Daniel Kleppner, a physics professor emeritus at MIT and co-director of the MIT-Harvard University Center for Ultracold Atoms, is the recipient of OSA's 2007 Frederic Ives Medal/Jarus W. Quinn Endowment, the highest award conferred by the society for overall distinction in optics, for "sustained innovation, discovery and leadership in the interaction of radiation with atoms and for his service and general educational activities," OSA annnounced last week.

Other OSA 2007 award receipients include: M.J. Soileau, Esther Hoffman Beller Medal; Luigi Lugiato, Max Born Award; Stephen D. Fantone, Distinguished Service Award; J. Roger P. Angel, Joseph Fraunhofer Award/Robert M. Burley Prize; Connie J. Chang-Hasnain, Nick Holonyak Jr. Award; Charles R. Munnerlyn, Edwin H. Land Medal (co-sponsored with the Society for Imaging Science and Technology); Jonathan Tennyson, Ellis R. Lippincott Award (co-sponsored with the Coblentz Society and the Society for Applied Spectroscopy); and Shanhui Fan, Adolph Lomb Medal.

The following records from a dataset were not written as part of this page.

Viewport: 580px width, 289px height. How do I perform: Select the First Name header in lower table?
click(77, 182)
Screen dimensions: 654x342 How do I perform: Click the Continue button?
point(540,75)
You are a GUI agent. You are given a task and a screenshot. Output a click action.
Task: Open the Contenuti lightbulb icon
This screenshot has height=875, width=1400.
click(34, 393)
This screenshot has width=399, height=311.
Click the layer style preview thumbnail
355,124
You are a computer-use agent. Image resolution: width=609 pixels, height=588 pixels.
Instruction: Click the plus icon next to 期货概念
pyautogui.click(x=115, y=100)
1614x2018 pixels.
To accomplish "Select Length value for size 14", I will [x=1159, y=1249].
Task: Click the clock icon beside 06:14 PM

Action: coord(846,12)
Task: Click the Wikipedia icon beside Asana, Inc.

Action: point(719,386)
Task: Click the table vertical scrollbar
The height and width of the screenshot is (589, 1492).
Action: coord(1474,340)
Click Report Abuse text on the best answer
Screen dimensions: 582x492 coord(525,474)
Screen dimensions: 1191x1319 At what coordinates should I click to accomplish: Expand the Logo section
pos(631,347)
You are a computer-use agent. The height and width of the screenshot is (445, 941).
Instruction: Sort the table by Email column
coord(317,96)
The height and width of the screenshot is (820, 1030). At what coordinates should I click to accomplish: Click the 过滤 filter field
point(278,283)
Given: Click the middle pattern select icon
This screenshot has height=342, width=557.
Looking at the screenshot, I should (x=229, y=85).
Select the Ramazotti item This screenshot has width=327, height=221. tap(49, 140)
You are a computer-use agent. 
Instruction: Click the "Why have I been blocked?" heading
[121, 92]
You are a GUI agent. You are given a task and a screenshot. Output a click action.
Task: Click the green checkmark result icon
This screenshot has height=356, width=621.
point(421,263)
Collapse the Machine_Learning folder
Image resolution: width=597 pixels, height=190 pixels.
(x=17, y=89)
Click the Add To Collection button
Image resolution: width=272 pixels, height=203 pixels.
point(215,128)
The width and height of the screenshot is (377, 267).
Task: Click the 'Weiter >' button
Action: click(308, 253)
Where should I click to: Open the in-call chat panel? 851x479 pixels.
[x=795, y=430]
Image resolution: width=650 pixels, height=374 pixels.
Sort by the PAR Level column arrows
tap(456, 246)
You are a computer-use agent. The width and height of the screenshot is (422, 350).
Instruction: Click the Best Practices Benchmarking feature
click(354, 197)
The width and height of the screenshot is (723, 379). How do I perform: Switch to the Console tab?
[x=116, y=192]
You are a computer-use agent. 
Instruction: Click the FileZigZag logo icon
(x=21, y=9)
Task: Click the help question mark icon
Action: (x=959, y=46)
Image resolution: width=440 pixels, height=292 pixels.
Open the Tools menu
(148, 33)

Also: J. Gary Eden, C. E. K. Mees Medal; Pierre Agostini, William F. Meggers Award; Arpad A. Bergh, OSA Leadership Award-New Focus/Bookham Prize; Kenneth Chau, OSA-New Focus/Bookham Student Award; James L. Fergason, David Richardson Medal; Serge Haroche, Charles Hard Townes Award; Emmanuel Desurvire, John Tyndall Award; Bahram Jalali, R.W. Wood Prize.

"Year after year, OSA honors the best and the brightest in the field of optics and photonics and this year is no different," said Elizabeth Rogan, OSA executive director. "These 17 outstanding scientists and engineers have contributed to the field in their own unique ways, providing leadership, innovations, expertise, service and quality research."

Soileau, vice president for research and commercialization at the University of Central Florida was recognized for outstanding contributions to optical science and engineering education and distinguished and longstanding service to the optics education and research community, specifically for establishing the university's Center for Research and Education in Optics and Lasers (CREOL) as a major optics center.
Lugiato, a professor at the University of Insubria, Italy, is being honored for pioneering theoretical contributions to the fields of optical bistability and instabilities, optical pattern formation, cavity solitons, squeezing and quantum imaging.

Fantone, founder and president of Optikos Corp., and OSA's treasurer since 1996, was awarded for service to the optical community and to OSA.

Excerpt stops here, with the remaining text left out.